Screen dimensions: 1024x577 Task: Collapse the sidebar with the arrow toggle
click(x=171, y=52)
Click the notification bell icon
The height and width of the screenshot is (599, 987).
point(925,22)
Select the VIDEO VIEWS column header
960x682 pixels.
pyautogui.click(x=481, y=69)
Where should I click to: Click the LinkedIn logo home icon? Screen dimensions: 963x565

**Problem details:**
Write out, exactly as shown, only the lines running from the one that contains "The height and" to the last line above.

**Finished exercise:**
The height and width of the screenshot is (599, 987).
point(925,22)
Select the VIDEO VIEWS column header
960x682 pixels.
pyautogui.click(x=481, y=69)
Where should I click to: Click the LinkedIn logo home icon? Screen dimensions: 963x565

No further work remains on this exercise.